Reconsider the students’ sleeping times from the Chapter 0 Exercises (SleepStudents.txt).

  1. Determine the five-number summary of sleeping times for each student.

  2. For each student, determine which (if any) of their sleeping times qualify as outliers by the 1.5IQR rule.

group_by the student
then create a new variable with lower and upper bounds (using data from above): report bounds

then filter for each student one at a time.
then filter by points that are above the upper or below the lower  filter(value < # | value > #) %>%
  1. Create boxplots of these students’ sleeping times on the same scale. Comment on what these boxplots reveal.
you'll want to use qplot with geom="boxplot"
x-axis should have student and y-axis should have sleep.stacked.
  1. What does the dotplot reveal about Amber’s sleeping times that the boxplot does not?

Chapter 2 HW 10

Sleeping Students (cont.)
Reconsider the students’ sleeping times from Exercise 9 (SleepStudents.txt).

  1. Calculate the mean and standard deviation of sleeping times for each student.

  2. For each student, determine the proportion of the 63 sleeping times that fall within one standard deviation of the mean.

  3. For which student does the empirical rule (see part(b)) appear to hold most closely? For that student, determine the proportion of sleeping times that fall within two standard deviations of the mean.

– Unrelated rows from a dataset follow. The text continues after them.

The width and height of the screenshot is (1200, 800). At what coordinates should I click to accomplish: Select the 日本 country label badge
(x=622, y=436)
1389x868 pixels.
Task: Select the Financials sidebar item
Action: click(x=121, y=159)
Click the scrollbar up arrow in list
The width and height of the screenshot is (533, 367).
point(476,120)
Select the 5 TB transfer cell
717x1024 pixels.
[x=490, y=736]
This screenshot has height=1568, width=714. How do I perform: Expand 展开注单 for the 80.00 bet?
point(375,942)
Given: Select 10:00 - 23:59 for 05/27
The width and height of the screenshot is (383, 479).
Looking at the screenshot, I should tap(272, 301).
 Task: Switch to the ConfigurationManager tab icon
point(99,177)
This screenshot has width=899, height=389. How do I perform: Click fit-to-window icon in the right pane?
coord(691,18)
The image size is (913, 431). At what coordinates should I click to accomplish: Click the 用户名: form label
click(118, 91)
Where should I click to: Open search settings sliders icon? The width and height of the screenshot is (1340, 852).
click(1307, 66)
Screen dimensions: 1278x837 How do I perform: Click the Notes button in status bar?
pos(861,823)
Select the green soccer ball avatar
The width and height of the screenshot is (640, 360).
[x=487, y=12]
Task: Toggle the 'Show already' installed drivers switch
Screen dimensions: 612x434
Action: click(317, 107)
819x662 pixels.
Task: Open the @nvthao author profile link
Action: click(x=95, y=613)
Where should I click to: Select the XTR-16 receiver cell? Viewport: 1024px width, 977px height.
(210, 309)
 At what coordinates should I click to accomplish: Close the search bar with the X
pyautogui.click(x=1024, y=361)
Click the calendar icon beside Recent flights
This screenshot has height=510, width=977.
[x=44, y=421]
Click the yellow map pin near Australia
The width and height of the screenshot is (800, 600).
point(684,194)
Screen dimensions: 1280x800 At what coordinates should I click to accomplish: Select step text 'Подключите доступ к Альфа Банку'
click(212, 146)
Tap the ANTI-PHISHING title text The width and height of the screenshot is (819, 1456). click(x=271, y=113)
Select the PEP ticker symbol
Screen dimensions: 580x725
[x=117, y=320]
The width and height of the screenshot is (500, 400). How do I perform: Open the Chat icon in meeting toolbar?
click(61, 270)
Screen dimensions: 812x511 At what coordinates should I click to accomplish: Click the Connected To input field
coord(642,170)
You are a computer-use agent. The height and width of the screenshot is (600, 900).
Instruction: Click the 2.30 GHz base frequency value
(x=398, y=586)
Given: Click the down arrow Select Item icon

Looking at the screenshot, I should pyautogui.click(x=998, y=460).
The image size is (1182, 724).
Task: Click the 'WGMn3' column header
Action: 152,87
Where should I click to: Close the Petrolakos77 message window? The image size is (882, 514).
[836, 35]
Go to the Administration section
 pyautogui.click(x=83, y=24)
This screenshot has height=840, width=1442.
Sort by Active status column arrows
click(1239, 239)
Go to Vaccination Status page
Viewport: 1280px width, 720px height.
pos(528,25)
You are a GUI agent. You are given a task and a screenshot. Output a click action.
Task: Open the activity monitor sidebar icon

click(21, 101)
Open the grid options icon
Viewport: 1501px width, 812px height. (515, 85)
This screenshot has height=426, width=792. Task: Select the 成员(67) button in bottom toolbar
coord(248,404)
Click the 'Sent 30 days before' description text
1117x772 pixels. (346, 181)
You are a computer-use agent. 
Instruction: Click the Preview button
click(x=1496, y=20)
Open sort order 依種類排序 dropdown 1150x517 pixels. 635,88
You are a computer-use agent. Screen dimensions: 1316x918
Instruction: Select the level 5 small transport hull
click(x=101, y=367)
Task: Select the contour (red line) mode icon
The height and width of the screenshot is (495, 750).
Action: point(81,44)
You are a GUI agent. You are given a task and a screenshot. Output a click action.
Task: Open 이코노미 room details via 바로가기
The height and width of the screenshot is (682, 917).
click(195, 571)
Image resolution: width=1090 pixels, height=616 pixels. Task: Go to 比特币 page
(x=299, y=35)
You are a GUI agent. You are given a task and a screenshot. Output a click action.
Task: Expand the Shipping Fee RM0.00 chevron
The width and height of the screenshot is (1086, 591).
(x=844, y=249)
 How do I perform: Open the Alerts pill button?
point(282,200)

  4. Suppose that Katherine gets 10 hours of sleep in a particular night. How many hours more than her mean is this? Also calculate the z-score for this value.

  5. Suppose that Amber gets 13 hours of sleep in a particular night. How many hours more than her mean is this? Also calculate the z-score for this value.

  6. Which of these (10 hours for Katherine or 13 for Amber) is higher above that student’s mean? Which has the higher z-score? Explain why your answers are not the same.

Chapter 2 HW 5

Guess the Instructor’s Age The file AgeGuesses.txt contains guesses of an instructor’s age by her current students. Let \(\mu\) represent the average guess of her age by all current students at the university and suppose the sample constitutes a representative sample of all students at this school on this issue.

AgeGuesses = read.table("http://www.rossmanchance.com/iscam2/data/AgeGuesses.txt",
                        sep="\t", header=TRUE, na.strings="*")
head(AgeGuesses)
##   guesses
## 1      26
## 2      28
## 3      30
## 4      31
## 5      33
## 6      35
  1. Produce numerical and graphical summaries of the distribution and describe what you learn (in context).

  2. Use a histogram to decide whether the data has strong deviations from the pattern of a normal distribution.

  3. Use technology to determine a 90% one-sample t-interval for these data. Include your output and comment on the validity of this procedure. Provide a one-sentence interpretation of this interval.

  4. Count how many of the class guesses are inside the 90% confidence interval. Compute the percentage of the class guesses that are inside the interval. Is this close to 90%? Should it be?

  5. Calculate and interpret a 90% prediction interval. Include the details of your calculation and comment on the validity of this procedure. How does the prediction interval compare (midpoint, length) to the confidence interval?